More than 1,400 patients A DAY are forced to wait at least 12 hours in A&E due to NHS ‘chaotic and dangerous spiral of decline’ as top doctor warns winter crisis is ‘now unavoidable’
- Some 44,655 patients were forced to wait more than 12 hours in A&E in October
- 6.5m patients in England were also left waiting for a record 7.77m appointments
- Cancer test and treatment waiting times in England also worsened in September
More than 1,400 patients were forced to wait at least 12 hours in A&E every day last month, grim data revealed today.
Some 44,655 people who attended England’s emergency departments in October waited half a day before admitted, transferred or discharged, NHS figures show.
Just seven in 10 were seen within four hours — the health service’s target.
One of the country’s top doctors labelled the situation ‘chaotic’ and ‘dangerous’. He warned the NHS is in a ‘spiral of decline’ that will see patients treated in corridors, endure long waits and suffer ‘inevitable harm’ over the winter.
Meanwhile, the figures also show that the backlog for routine hospital care hit a record 7.7million in September.

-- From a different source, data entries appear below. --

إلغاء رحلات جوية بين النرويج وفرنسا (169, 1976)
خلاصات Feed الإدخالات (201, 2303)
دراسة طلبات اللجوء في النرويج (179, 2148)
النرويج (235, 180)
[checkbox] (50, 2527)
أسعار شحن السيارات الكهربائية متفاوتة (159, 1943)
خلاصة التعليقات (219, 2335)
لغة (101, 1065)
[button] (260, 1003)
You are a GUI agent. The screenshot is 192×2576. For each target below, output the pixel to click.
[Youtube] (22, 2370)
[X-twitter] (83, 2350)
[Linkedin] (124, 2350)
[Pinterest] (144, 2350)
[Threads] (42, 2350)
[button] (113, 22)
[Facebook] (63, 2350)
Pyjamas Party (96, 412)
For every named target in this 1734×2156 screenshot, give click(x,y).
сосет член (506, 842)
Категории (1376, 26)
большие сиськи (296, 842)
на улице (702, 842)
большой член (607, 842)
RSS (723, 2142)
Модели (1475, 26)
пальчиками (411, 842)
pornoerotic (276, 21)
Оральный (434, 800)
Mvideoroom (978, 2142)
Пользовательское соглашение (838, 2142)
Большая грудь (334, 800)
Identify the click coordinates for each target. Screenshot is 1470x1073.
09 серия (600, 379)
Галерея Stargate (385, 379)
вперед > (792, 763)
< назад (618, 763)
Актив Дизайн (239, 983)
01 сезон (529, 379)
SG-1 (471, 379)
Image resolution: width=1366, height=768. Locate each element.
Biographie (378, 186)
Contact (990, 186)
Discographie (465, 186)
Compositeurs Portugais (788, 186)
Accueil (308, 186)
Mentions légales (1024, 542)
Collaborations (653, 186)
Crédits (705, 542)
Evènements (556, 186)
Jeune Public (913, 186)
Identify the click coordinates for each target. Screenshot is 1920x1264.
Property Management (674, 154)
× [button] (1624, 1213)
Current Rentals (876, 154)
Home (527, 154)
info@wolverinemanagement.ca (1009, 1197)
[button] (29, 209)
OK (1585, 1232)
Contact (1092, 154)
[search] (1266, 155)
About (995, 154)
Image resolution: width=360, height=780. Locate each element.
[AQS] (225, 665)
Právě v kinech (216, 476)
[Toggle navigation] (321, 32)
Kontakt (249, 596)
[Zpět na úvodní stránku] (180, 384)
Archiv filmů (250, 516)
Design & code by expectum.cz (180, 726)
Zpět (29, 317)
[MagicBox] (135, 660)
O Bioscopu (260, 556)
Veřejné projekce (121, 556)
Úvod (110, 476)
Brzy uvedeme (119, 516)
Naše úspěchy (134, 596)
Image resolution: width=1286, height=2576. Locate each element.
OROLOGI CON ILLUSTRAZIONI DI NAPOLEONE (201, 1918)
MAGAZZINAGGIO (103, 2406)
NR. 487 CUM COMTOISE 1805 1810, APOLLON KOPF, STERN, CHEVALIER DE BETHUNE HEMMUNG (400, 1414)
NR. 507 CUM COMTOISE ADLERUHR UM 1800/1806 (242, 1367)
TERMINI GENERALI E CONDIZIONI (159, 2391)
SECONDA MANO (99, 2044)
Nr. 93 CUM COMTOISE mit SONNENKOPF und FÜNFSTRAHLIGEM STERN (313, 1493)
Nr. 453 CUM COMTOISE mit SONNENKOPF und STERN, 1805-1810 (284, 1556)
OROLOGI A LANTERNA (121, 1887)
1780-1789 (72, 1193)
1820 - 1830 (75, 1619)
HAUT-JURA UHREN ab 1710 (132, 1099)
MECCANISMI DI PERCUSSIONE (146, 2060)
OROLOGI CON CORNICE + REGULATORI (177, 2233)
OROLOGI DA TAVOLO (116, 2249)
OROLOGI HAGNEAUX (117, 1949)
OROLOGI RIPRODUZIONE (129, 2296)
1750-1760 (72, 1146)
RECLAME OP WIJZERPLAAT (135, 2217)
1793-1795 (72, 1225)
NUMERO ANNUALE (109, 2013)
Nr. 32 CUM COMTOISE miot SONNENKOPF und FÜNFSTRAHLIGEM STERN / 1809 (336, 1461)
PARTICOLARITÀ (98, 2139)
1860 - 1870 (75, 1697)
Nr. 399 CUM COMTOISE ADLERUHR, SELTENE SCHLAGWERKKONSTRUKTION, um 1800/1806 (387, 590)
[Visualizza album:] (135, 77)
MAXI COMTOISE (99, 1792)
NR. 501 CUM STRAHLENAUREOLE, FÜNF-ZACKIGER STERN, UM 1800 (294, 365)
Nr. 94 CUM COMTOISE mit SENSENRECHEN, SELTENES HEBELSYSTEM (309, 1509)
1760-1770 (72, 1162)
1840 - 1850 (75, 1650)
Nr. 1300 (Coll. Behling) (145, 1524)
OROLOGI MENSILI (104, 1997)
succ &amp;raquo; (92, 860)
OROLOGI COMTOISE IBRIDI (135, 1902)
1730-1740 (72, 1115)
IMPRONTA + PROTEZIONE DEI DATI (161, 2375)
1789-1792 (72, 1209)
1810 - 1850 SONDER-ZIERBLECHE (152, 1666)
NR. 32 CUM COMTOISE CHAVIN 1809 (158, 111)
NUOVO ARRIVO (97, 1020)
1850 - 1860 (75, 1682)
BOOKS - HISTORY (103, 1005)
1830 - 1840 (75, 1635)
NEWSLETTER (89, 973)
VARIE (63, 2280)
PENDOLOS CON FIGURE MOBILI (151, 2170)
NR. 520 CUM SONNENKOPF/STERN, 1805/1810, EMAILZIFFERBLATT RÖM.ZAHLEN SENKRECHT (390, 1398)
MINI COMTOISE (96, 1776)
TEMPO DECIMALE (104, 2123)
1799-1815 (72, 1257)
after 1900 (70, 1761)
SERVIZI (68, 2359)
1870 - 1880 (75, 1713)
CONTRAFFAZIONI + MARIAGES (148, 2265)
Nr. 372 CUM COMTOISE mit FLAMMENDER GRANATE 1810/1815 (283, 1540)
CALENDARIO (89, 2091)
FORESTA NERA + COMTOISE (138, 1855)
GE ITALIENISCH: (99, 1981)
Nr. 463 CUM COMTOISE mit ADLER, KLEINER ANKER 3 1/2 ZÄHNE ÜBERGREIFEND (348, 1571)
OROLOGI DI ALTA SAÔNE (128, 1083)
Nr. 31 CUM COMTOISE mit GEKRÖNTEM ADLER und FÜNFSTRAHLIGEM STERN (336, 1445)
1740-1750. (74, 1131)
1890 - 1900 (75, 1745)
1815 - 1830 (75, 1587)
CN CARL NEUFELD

More than one million patients are waiting for more than one appointment or procedure, according to data shared for the first time.
Insiders warned that the dire situation will also only get worse in the coming months, as hospitals are forced to make further cuts to cover the costs of NHS strikes.
Under three quarters of emergency department attendees (70.2 per cent) were seen within four hours in August, down from 71.6 per cent in September, NHS data showed today. It is the lowest figure logged since December 2022. NHS standards set out 95 per cent should be admitted, transferred or discharged within the four-hour window. This was last met in July 2015
Official figures also show waiting lists for routine NHS procedures also shot up to a a new record high, with around 6.5million patients in England waiting for 7.77million appointments and procedures in England
One of the country’s top doctors labelled the situation ‘chaotic’ and said the NHS faces an inevitable ‘spiral of decline’, which will see patients suffering ‘inevitable harm’. Pictured, patients forced to lie on the floor in the busy A&E due to a lack of beds at Aintree Hospital last winter
Insiders warned that the dire situation will also only get worse in the coming months, as hospitals are forced to make further cuts to cover the costs of NHS strikes. Pictured, paramedics forced to assemble makeshift wards in corridors of Aintree Hospital A&E last winter due to a surge in demand
NHS England monthly A&E performance data released today shows patient care plummeted in October as emergency departments faced their busiest autumn yet.
Under three quarters of emergency department attendees (70.2 per cent) were seen within four hours in October, down from 71.6 per cent in September.
It is the lowest figure logged since December 2022. NHS standards set out 95 per cent should be admitted, transferred or discharged within the four-hour window but this was last met in July 2015.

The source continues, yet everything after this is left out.